(Beginning of Given records)

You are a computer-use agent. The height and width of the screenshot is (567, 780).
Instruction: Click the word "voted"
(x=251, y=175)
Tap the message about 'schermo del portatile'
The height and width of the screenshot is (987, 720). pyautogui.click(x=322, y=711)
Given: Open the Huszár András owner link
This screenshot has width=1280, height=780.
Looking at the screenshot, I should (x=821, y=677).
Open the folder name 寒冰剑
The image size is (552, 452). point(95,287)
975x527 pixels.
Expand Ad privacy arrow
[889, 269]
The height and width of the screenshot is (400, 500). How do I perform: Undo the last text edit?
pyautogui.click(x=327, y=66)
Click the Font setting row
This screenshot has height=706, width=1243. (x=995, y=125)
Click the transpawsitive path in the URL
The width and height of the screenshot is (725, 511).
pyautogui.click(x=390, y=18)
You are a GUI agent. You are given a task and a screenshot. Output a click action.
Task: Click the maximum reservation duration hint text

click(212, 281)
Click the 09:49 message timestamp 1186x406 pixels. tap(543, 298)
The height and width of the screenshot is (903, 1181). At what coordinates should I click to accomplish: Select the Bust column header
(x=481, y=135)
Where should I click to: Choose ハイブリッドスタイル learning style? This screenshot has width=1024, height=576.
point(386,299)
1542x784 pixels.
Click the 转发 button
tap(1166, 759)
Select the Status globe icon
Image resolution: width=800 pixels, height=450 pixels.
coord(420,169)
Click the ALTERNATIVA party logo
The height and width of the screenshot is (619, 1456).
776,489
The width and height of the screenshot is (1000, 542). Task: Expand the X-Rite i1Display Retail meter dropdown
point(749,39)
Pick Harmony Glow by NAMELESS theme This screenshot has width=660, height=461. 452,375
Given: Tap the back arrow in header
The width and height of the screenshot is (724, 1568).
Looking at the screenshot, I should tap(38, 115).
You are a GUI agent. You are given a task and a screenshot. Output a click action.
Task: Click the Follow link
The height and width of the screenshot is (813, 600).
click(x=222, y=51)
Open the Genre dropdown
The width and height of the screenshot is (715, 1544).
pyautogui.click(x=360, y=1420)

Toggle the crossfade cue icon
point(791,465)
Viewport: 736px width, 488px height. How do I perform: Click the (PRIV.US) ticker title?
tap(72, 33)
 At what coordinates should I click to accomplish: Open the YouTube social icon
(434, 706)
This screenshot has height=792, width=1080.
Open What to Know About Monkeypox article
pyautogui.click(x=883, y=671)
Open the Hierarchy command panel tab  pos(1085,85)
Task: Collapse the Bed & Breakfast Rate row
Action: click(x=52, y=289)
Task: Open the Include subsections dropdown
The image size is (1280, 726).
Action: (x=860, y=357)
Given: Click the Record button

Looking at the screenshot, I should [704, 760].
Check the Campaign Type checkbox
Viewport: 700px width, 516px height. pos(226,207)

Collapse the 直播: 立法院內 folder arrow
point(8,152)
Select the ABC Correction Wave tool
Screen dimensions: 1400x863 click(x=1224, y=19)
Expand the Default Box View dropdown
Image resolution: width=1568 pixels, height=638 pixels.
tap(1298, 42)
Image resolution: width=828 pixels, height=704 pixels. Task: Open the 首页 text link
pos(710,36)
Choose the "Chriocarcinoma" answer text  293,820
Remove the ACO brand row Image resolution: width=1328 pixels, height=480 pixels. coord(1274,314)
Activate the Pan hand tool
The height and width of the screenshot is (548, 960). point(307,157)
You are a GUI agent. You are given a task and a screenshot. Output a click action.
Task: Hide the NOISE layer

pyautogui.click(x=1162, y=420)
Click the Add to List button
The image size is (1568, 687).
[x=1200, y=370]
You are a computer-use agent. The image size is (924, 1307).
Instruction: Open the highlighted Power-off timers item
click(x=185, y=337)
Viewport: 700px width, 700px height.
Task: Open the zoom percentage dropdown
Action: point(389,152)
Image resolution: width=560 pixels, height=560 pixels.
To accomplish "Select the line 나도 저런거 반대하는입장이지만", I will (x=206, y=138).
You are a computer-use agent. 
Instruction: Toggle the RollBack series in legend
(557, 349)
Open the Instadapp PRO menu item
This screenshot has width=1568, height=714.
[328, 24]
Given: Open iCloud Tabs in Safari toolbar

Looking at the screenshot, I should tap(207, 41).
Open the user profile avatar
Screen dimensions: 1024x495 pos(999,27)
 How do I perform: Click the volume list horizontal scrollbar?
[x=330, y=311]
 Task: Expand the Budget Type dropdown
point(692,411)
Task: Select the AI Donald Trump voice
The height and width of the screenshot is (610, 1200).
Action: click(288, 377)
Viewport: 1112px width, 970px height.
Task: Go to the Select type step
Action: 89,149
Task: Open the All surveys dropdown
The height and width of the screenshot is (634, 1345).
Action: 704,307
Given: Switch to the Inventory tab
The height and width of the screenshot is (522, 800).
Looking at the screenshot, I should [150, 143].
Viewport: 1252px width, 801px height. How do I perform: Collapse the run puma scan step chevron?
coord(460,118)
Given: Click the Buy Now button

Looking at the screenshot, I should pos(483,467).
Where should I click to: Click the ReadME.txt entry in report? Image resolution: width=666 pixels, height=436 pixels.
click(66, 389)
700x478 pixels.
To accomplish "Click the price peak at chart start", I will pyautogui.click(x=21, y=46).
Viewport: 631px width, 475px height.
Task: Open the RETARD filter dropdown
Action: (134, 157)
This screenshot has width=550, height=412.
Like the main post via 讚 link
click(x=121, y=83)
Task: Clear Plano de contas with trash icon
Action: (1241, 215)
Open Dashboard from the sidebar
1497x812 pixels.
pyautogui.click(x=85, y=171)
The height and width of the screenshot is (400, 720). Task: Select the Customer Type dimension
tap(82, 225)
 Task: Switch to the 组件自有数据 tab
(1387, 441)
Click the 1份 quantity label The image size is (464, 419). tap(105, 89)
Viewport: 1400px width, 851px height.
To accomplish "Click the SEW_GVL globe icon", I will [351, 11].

(End of Given records)

- What this task involves:
Please transcribe each of the entries, exactly as written.

- Task solution:
You are a computer-use agent. The height and width of the screenshot is (567, 780).
Instruction: Click the word "voted"
(x=251, y=175)
Tap the message about 'schermo del portatile'
The height and width of the screenshot is (987, 720). pyautogui.click(x=322, y=711)
Given: Open the Huszár András owner link
This screenshot has width=1280, height=780.
Looking at the screenshot, I should (x=821, y=677).
Open the folder name 寒冰剑
The image size is (552, 452). point(95,287)
975x527 pixels.
Expand Ad privacy arrow
[889, 269]
The height and width of the screenshot is (400, 500). How do I perform: Undo the last text edit?
pyautogui.click(x=327, y=66)
Click the Font setting row
This screenshot has height=706, width=1243. (x=995, y=125)
Click the transpawsitive path in the URL
The width and height of the screenshot is (725, 511).
pyautogui.click(x=390, y=18)
You are a GUI agent. You are given a task and a screenshot. Output a click action.
Task: Click the maximum reservation duration hint text

click(212, 281)
Click the 09:49 message timestamp 1186x406 pixels. tap(543, 298)
The height and width of the screenshot is (903, 1181). At what coordinates should I click to accomplish: Select the Bust column header
(x=481, y=135)
Where should I click to: Choose ハイブリッドスタイル learning style? This screenshot has width=1024, height=576.
point(386,299)
1542x784 pixels.
Click the 转发 button
tap(1166, 759)
Select the Status globe icon
Image resolution: width=800 pixels, height=450 pixels.
coord(420,169)
Click the ALTERNATIVA party logo
The height and width of the screenshot is (619, 1456).
776,489
The width and height of the screenshot is (1000, 542). Task: Expand the X-Rite i1Display Retail meter dropdown
point(749,39)
Pick Harmony Glow by NAMELESS theme This screenshot has width=660, height=461. 452,375
Given: Tap the back arrow in header
The width and height of the screenshot is (724, 1568).
Looking at the screenshot, I should tap(38, 115).
You are a GUI agent. You are given a task and a screenshot. Output a click action.
Task: Click the Follow link
The height and width of the screenshot is (813, 600).
click(x=222, y=51)
Open the Genre dropdown
The width and height of the screenshot is (715, 1544).
pyautogui.click(x=360, y=1420)

Toggle the crossfade cue icon
point(791,465)
Viewport: 736px width, 488px height. How do I perform: Click the (PRIV.US) ticker title?
tap(72, 33)
 At what coordinates should I click to accomplish: Open the YouTube social icon
(434, 706)
This screenshot has height=792, width=1080.
Open What to Know About Monkeypox article
pyautogui.click(x=883, y=671)
Open the Hierarchy command panel tab  pos(1085,85)
Task: Collapse the Bed & Breakfast Rate row
Action: click(x=52, y=289)
Task: Open the Include subsections dropdown
The image size is (1280, 726).
Action: (x=860, y=357)
Given: Click the Record button

Looking at the screenshot, I should [704, 760].
Check the Campaign Type checkbox
Viewport: 700px width, 516px height. pos(226,207)

Collapse the 直播: 立法院內 folder arrow
point(8,152)
Select the ABC Correction Wave tool
Screen dimensions: 1400x863 click(x=1224, y=19)
Expand the Default Box View dropdown
Image resolution: width=1568 pixels, height=638 pixels.
tap(1298, 42)
Image resolution: width=828 pixels, height=704 pixels. Task: Open the 首页 text link
pos(710,36)
Choose the "Chriocarcinoma" answer text  293,820
Remove the ACO brand row Image resolution: width=1328 pixels, height=480 pixels. coord(1274,314)
Activate the Pan hand tool
The height and width of the screenshot is (548, 960). point(307,157)
You are a GUI agent. You are given a task and a screenshot. Output a click action.
Task: Hide the NOISE layer

pyautogui.click(x=1162, y=420)
Click the Add to List button
The image size is (1568, 687).
[x=1200, y=370]
You are a computer-use agent. The image size is (924, 1307).
Instruction: Open the highlighted Power-off timers item
click(x=185, y=337)
Viewport: 700px width, 700px height.
Task: Open the zoom percentage dropdown
Action: point(389,152)
Image resolution: width=560 pixels, height=560 pixels.
To accomplish "Select the line 나도 저런거 반대하는입장이지만", I will (x=206, y=138).
You are a computer-use agent. 
Instruction: Toggle the RollBack series in legend
(557, 349)
Open the Instadapp PRO menu item
This screenshot has width=1568, height=714.
[328, 24]
Given: Open iCloud Tabs in Safari toolbar

Looking at the screenshot, I should tap(207, 41).
Open the user profile avatar
Screen dimensions: 1024x495 pos(999,27)
 How do I perform: Click the volume list horizontal scrollbar?
[x=330, y=311]
 Task: Expand the Budget Type dropdown
point(692,411)
Task: Select the AI Donald Trump voice
The height and width of the screenshot is (610, 1200).
Action: click(288, 377)
Viewport: 1112px width, 970px height.
Task: Go to the Select type step
Action: 89,149
Task: Open the All surveys dropdown
The height and width of the screenshot is (634, 1345).
Action: 704,307
Given: Switch to the Inventory tab
The height and width of the screenshot is (522, 800).
Looking at the screenshot, I should [150, 143].
Viewport: 1252px width, 801px height. How do I perform: Collapse the run puma scan step chevron?
coord(460,118)
Given: Click the Buy Now button

Looking at the screenshot, I should pos(483,467).
Where should I click to: Click the ReadME.txt entry in report? Image resolution: width=666 pixels, height=436 pixels.
click(66, 389)
700x478 pixels.
To accomplish "Click the price peak at chart start", I will pyautogui.click(x=21, y=46).
Viewport: 631px width, 475px height.
Task: Open the RETARD filter dropdown
Action: (134, 157)
This screenshot has width=550, height=412.
Like the main post via 讚 link
click(x=121, y=83)
Task: Clear Plano de contas with trash icon
Action: (1241, 215)
Open Dashboard from the sidebar
1497x812 pixels.
pyautogui.click(x=85, y=171)
The height and width of the screenshot is (400, 720). Task: Select the Customer Type dimension
tap(82, 225)
 Task: Switch to the 组件自有数据 tab
(1387, 441)
Click the 1份 quantity label The image size is (464, 419). tap(105, 89)
Viewport: 1400px width, 851px height.
To accomplish "Click the SEW_GVL globe icon", I will [351, 11].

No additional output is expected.